Page excerpt —
Pick a point and grow MST from it. Cut is $T$ vs. $V-E$.
\li Kruskal: Related to union-find (next time).
Continually add the smallest edge that doesn't create a cycle. Cut is
defined implicitly by the smallest edge and the disconnected pieces of
$T$.
\el
\section{PRIM'S ALGORITHM}
\subsection{Idea}
\ni Very simple idea:
\ul
\li Initially, all vertices are on the far side of the cut.
\li Pick one $r$ to be on near side and check the distance of $r$ to
all its neighbors.
\li From the set of vertices on the far side, pick the one $u$ that is
reachable from the near side over the smallest edge.
\li Move $u$ to the near side. Update the distances of $u$ to its
neighbors on the far side to relect the edges in the cut.
\li Repeat.
\el
\ni Example...
\subsection{Algorithm}
\begin{algorithm}{Prim-MST}{G,w}
Q \= \emptyset \\
\begin{FOR}{\EACH u \in V[G]}
\mbox{\sc Initialize-Key}[u] \= \infty \\
Q \= Q \cup \{ u \}
\end{FOR} \\
r \= \mbox{some vertex of $G[V]$} \\
\mbox{\em edge}[r] \= \mbox{\sc nil} \\
\mbox{\sc Decrease-Key}(r, 0) \\
T \= \emptyset \\
\begin{WHILE}{Q \neq \emptyset}
u \= \mbox{\sc Remove-Smallest-Key}(Q) \\
T \= T \cup \{\mbox{\em edge}[u]\}\\
\begin{FOR}{\EACH v \in \mbox{\em Adj}[u]}
\begin{IF}{v \in Q \mbox{ and } w(u,v) < \mbox{\em key}[v]}
\mbox{\sc Decrease-Key}(v, w(u,v)) \\
\mbox{\em edge}[u] \= (u,v)
\end{IF}
\end{FOR}
\end{WHILE}
\end{algorithm}
\subsection{Running Time Analysis}
\ni Three basic operations left to specify:
\ul
\li {\sc Initialize-Key}
\li {\sc Decrease-Key}
\li {\sc Remove-Smallest-Key}
\el
\ni How often do we do each?
% |V|, |E|, |V|
\ni Simple data structure: list of nodes $Q$ with their keys. Running
time per operation? $O(1)$, $O(1)$, $O(|V|)$.
\ni Total running time: $O(|V|^2+|E|) = O(|V|^2)$
\subsection{Better Data Structure}
\ni The simple data structure yields a linear-time algorithm for dense
graphs, $|E|=\Theta(|V|^2)$.

Job A —
Answer these questions from the notes on Prim's algorithm, one answer per line and marked the same way:
(i) Which algorithm do the notes describe as related to union-find?
(ii) What value does Initialize-Key assign to each vertex?
(iii) With the simple list data structure, what is the running time of Remove-Smallest-Key?
Job B —
Pick up the notes on Prim's algorithm after their last sentence and keep writing in the same style.

Recorded information —
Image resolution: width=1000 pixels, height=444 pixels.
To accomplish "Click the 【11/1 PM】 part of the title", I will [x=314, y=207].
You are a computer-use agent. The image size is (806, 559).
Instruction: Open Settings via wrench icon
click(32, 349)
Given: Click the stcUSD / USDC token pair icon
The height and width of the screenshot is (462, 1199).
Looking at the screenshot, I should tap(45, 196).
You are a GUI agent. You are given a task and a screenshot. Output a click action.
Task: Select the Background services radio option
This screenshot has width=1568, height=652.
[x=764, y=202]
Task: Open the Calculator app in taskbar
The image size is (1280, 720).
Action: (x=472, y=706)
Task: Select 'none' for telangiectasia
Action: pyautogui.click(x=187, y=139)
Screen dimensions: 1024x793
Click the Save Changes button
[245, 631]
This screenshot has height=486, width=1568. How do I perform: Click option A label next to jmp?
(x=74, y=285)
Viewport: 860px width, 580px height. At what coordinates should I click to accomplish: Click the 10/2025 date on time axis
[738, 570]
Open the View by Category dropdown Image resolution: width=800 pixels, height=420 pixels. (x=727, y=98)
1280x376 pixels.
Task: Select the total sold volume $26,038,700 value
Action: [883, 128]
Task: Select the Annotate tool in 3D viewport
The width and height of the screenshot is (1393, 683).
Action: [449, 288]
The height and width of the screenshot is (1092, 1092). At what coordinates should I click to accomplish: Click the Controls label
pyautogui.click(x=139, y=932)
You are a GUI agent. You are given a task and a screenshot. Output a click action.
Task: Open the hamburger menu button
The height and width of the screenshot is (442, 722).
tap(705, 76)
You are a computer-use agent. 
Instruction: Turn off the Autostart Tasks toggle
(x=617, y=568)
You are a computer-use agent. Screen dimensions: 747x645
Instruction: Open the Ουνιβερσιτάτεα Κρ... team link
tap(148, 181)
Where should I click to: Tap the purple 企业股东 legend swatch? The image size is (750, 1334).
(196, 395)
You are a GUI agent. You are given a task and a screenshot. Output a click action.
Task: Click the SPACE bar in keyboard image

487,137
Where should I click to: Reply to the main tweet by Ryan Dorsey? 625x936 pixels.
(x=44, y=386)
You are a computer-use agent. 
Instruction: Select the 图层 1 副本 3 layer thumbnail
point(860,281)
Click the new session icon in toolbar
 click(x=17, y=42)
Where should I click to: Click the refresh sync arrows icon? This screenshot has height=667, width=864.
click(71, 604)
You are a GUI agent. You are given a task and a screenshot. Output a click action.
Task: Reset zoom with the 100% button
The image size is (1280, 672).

Task response A —
(i) Kruskal
(ii) Infinity (∞)
(iii) O(|V|)

Task response B —
\ni Can do better for sparse graphs.
\ni Heap: Running time per operation? $O(\log |V|)$, $O(\log |V|)$,
$O(\log |V|)$.
\ni Total running time: $O(|V|\log|V|+|E|\log|V|)=O(|E|\log|V|)$
\ni Worse for dense graphs, better for sparse graphs.
\subsection{Even Better Data Structure}
\ni ``Fibonacci heaps'' have a good amortized running time for {\sc
Decrease-Key}: $O(\log |V|)$, $O(1)$, $O(\log |V|)$.
\ni Total running time: $O(|E|+|V|\log|V|)$.
\ni Probably wouldn't really ever want to use this, but it is an
asymptotic improvement.
% \section{KRUSKAL'S ALGORITHM}
%
% zzz Fast Union-Find
\section{HOMEWORK}
\subsection{Homework 9}
\ni Background: Ch. 23.1, 23.4, 23.5, 27.2, 27.3
\ni Due November 13th:
\ul
\li 9.1: CLR Exercise 23.1-3 (pg. 468).
\li 9.2: Extra credit. CLR Exercise 23.1-6 (pg. 468).
\li 9.3: CLR Exercise 23.4-1 (pg. 487).
\li 9.4: CLR Exercise 23.5-1 (pg. 494).
\li 9.5: CLR Exercise 23.5-5 (pg. 494).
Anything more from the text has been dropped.